Activity — Without any change, set down every record below.

Start of Provided records

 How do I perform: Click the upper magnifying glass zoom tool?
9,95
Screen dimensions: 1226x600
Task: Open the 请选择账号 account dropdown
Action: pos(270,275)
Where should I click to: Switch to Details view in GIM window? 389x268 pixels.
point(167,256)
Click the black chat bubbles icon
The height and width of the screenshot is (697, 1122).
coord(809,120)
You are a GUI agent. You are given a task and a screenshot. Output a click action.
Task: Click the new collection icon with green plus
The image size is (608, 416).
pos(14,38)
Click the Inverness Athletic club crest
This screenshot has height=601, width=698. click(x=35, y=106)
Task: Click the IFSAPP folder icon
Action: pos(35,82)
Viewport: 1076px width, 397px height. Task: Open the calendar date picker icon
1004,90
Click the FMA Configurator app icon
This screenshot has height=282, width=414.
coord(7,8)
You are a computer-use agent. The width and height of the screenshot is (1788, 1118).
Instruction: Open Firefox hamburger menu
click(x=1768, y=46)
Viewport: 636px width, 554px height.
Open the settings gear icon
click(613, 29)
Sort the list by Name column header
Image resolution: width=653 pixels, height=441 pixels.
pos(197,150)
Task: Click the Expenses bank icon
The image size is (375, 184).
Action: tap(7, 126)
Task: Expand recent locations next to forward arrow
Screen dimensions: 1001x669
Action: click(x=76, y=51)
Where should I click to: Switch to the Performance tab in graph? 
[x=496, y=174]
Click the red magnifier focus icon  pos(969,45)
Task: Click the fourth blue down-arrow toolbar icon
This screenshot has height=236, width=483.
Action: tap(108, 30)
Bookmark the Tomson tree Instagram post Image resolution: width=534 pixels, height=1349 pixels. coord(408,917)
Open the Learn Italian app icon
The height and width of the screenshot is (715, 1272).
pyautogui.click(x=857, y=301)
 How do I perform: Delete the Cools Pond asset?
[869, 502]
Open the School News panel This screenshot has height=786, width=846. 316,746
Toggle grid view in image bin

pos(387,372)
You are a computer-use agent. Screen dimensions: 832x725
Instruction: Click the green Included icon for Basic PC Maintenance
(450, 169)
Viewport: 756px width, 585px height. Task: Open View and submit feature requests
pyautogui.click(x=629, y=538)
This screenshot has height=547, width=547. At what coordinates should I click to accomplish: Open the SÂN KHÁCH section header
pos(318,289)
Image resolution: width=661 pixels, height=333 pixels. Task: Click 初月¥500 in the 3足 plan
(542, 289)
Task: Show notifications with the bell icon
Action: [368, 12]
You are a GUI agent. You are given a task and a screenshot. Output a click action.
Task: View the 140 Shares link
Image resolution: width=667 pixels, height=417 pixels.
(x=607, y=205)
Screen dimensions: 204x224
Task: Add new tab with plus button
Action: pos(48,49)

End of Provided records

Task response —
 How do I perform: Click the upper magnifying glass zoom tool?
9,95
Screen dimensions: 1226x600
Task: Open the 请选择账号 account dropdown
Action: pos(270,275)
Where should I click to: Switch to Details view in GIM window? 389x268 pixels.
point(167,256)
Click the black chat bubbles icon
The height and width of the screenshot is (697, 1122).
coord(809,120)
You are a GUI agent. You are given a task and a screenshot. Output a click action.
Task: Click the new collection icon with green plus
The image size is (608, 416).
pos(14,38)
Click the Inverness Athletic club crest
This screenshot has height=601, width=698. click(x=35, y=106)
Task: Click the IFSAPP folder icon
Action: pos(35,82)
Viewport: 1076px width, 397px height. Task: Open the calendar date picker icon
1004,90
Click the FMA Configurator app icon
This screenshot has height=282, width=414.
coord(7,8)
You are a computer-use agent. The width and height of the screenshot is (1788, 1118).
Instruction: Open Firefox hamburger menu
click(x=1768, y=46)
Viewport: 636px width, 554px height.
Open the settings gear icon
click(613, 29)
Sort the list by Name column header
Image resolution: width=653 pixels, height=441 pixels.
pos(197,150)
Task: Click the Expenses bank icon
The image size is (375, 184).
Action: tap(7, 126)
Task: Expand recent locations next to forward arrow
Screen dimensions: 1001x669
Action: click(x=76, y=51)
Where should I click to: Switch to the Performance tab in graph? 
[x=496, y=174]
Click the red magnifier focus icon  pos(969,45)
Task: Click the fourth blue down-arrow toolbar icon
This screenshot has height=236, width=483.
Action: tap(108, 30)
Bookmark the Tomson tree Instagram post Image resolution: width=534 pixels, height=1349 pixels. coord(408,917)
Open the Learn Italian app icon
The height and width of the screenshot is (715, 1272).
pyautogui.click(x=857, y=301)
 How do I perform: Delete the Cools Pond asset?
[869, 502]
Open the School News panel This screenshot has height=786, width=846. 316,746
Toggle grid view in image bin

pos(387,372)
You are a computer-use agent. Screen dimensions: 832x725
Instruction: Click the green Included icon for Basic PC Maintenance
(450, 169)
Viewport: 756px width, 585px height. Task: Open View and submit feature requests
pyautogui.click(x=629, y=538)
This screenshot has height=547, width=547. At what coordinates should I click to accomplish: Open the SÂN KHÁCH section header
pos(318,289)
Image resolution: width=661 pixels, height=333 pixels. Task: Click 初月¥500 in the 3足 plan
(542, 289)
Task: Show notifications with the bell icon
Action: [368, 12]
You are a GUI agent. You are given a task and a screenshot. Output a click action.
Task: View the 140 Shares link
Image resolution: width=667 pixels, height=417 pixels.
(x=607, y=205)
Screen dimensions: 204x224
Task: Add new tab with plus button
Action: pos(48,49)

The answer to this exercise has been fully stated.